**Stored data**
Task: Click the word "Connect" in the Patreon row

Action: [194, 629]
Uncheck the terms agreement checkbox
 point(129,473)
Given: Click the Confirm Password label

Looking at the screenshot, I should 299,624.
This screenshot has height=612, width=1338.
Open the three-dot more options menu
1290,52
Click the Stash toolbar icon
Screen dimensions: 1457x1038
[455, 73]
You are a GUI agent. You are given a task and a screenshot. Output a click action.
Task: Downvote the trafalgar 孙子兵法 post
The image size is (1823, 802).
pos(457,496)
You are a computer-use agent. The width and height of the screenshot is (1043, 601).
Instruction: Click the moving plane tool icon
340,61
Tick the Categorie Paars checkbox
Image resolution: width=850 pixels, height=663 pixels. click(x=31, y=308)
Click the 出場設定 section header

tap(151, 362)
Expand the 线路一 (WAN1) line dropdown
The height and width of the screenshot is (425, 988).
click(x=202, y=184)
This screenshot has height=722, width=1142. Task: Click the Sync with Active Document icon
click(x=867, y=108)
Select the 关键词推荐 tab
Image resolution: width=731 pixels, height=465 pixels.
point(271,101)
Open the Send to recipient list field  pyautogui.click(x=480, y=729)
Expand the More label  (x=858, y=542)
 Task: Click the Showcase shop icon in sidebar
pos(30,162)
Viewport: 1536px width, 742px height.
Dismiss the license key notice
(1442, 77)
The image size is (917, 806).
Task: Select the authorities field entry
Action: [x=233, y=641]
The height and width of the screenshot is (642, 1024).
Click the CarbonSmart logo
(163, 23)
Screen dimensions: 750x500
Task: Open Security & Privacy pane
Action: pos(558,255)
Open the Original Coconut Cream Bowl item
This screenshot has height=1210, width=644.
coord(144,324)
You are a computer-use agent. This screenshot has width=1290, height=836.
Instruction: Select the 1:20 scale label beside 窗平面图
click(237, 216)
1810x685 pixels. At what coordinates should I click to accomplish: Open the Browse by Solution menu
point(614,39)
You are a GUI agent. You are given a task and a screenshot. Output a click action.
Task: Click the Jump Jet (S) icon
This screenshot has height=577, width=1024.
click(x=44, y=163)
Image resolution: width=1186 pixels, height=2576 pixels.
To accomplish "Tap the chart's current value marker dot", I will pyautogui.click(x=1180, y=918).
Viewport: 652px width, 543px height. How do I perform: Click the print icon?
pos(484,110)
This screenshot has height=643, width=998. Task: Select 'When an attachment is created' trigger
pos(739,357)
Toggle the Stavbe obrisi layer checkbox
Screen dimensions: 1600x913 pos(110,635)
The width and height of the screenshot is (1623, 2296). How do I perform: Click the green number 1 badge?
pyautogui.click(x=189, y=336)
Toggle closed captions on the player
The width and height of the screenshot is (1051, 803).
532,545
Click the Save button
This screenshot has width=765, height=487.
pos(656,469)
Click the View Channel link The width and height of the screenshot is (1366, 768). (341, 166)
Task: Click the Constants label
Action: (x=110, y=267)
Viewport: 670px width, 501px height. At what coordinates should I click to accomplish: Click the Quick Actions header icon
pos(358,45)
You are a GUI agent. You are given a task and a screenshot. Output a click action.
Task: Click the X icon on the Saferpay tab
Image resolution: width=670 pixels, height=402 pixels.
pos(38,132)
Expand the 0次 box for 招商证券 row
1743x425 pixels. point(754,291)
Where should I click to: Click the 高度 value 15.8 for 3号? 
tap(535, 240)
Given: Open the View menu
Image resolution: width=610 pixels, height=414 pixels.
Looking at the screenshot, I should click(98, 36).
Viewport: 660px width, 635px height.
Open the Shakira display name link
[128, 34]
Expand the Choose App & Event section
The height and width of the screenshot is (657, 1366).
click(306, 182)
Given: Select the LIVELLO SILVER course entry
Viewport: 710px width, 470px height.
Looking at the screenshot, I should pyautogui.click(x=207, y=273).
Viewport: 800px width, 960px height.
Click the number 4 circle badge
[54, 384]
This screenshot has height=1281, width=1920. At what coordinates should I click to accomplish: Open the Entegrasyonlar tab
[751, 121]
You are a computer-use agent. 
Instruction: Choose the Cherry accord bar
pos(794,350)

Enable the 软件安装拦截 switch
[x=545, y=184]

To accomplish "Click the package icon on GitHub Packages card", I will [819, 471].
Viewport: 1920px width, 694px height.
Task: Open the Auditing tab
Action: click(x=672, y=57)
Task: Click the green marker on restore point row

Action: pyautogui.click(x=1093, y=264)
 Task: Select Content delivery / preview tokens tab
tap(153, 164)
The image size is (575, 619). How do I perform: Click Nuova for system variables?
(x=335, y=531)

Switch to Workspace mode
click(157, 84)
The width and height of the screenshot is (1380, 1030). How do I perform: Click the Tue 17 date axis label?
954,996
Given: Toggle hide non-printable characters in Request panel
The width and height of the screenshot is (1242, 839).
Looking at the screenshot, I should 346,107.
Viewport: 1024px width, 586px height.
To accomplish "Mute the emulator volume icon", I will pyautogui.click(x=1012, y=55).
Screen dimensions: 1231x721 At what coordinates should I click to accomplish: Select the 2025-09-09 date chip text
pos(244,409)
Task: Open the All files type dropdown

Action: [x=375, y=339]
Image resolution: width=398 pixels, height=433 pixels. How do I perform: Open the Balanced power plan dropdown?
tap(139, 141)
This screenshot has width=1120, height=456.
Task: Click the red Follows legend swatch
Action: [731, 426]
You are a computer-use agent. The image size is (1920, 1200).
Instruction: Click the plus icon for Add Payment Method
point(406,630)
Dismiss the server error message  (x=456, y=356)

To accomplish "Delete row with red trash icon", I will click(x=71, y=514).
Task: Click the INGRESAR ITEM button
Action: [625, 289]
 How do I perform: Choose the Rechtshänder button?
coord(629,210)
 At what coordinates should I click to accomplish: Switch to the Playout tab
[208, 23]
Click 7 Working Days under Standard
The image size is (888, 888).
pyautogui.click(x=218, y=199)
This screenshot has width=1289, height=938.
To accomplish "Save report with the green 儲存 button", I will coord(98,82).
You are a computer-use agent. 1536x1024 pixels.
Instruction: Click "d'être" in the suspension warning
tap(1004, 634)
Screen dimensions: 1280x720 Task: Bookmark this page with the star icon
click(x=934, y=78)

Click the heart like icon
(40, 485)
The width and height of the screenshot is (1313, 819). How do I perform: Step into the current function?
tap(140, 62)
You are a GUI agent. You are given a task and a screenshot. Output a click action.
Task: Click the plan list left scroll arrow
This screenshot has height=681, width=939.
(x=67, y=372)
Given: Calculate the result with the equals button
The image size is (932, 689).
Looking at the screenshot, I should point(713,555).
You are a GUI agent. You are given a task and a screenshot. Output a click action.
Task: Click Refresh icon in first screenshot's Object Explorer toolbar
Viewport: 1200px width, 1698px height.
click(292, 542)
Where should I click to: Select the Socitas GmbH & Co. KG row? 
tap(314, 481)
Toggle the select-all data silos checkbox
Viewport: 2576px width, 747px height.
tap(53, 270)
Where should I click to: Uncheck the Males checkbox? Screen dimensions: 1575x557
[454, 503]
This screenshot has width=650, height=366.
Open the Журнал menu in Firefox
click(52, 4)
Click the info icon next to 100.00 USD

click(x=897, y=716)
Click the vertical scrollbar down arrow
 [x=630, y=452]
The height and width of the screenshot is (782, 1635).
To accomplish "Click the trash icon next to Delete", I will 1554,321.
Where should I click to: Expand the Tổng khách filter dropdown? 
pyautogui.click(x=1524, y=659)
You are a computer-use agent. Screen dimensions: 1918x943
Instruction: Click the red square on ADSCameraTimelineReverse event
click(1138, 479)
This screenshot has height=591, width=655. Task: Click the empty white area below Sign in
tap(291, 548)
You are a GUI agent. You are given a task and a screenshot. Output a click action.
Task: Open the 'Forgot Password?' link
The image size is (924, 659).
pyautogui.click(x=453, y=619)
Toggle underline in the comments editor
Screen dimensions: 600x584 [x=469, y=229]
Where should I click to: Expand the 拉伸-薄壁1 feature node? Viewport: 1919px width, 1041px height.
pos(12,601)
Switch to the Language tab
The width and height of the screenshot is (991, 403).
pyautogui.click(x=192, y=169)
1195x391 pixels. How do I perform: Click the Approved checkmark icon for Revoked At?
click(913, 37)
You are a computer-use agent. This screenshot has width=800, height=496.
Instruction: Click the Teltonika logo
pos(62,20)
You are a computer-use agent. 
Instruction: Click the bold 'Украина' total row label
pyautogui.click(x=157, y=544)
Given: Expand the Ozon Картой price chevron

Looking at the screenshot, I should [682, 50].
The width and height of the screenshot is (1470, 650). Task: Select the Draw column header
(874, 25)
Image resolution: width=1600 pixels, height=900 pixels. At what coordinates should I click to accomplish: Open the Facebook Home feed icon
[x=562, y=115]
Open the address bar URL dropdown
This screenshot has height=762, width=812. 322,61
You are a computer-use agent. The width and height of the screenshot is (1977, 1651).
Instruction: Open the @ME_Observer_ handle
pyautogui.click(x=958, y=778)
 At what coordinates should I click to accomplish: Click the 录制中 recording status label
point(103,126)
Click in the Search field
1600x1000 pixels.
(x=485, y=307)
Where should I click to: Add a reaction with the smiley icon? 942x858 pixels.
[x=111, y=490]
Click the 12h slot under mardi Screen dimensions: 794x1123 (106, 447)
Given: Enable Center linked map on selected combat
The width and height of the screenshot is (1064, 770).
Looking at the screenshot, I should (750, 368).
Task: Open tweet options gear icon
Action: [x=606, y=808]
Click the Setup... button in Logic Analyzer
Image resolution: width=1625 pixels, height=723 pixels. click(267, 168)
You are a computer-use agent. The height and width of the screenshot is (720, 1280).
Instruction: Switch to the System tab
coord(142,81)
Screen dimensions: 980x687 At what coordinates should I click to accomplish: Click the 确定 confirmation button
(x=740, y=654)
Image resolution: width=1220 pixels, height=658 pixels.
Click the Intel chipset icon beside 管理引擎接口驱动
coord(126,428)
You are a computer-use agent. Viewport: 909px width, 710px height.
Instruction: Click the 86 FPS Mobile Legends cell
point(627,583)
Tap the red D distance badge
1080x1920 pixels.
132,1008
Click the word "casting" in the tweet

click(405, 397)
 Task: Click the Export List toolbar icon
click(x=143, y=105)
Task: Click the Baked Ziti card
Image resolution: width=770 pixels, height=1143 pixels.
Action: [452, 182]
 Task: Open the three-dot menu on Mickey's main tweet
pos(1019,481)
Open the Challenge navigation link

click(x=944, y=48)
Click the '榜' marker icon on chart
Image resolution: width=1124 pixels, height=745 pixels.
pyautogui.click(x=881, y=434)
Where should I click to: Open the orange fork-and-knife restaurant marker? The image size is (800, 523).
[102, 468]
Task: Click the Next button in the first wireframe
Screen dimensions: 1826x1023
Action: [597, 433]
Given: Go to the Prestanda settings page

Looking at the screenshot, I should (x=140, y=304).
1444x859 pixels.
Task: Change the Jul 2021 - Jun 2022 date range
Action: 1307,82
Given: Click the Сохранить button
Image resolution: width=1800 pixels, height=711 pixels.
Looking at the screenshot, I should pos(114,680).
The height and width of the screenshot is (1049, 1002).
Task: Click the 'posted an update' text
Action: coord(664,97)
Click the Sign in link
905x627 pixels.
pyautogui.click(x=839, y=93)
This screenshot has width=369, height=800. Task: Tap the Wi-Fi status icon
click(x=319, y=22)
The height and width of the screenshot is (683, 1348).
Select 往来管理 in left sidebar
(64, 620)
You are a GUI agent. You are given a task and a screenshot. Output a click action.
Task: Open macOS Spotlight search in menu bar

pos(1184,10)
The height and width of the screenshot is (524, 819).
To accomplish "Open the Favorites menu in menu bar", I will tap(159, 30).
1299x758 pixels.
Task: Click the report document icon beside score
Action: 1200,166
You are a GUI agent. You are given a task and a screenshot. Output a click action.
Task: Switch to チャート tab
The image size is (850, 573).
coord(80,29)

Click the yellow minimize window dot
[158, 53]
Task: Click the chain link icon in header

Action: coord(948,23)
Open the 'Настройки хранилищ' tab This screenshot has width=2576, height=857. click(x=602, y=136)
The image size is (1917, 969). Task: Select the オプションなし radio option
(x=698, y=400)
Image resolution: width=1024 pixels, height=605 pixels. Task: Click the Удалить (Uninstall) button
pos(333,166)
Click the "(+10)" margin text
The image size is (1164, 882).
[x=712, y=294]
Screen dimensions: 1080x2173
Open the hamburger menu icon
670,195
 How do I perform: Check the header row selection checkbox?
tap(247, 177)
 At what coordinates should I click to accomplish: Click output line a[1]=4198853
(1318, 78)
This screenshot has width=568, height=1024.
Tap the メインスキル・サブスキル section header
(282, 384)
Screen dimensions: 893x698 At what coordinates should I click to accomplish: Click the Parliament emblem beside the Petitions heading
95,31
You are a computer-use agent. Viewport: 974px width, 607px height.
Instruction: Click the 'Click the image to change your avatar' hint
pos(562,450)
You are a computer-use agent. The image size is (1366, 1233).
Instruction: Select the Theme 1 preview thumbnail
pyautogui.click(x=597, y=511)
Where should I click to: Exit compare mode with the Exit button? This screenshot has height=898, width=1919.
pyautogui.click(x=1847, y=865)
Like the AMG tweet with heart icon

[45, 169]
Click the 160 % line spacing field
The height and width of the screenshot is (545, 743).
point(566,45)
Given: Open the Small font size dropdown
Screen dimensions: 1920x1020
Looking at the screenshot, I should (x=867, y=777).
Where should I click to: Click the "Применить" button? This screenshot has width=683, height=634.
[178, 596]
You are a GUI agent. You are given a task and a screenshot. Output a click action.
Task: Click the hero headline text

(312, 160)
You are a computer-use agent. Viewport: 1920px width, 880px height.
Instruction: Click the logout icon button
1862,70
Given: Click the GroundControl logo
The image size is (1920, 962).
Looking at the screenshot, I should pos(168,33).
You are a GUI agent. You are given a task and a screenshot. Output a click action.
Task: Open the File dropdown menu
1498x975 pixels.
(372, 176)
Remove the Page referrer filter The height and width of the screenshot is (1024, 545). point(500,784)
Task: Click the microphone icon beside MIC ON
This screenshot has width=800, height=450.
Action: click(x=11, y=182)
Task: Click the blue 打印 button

**What to produce**
Your reply should hold every line from the data that contains "first", copied in full.

**Expected output**
Task: Click Refresh icon in first screenshot's Object Explorer toolbar
Task: Click the Next button in the first wireframe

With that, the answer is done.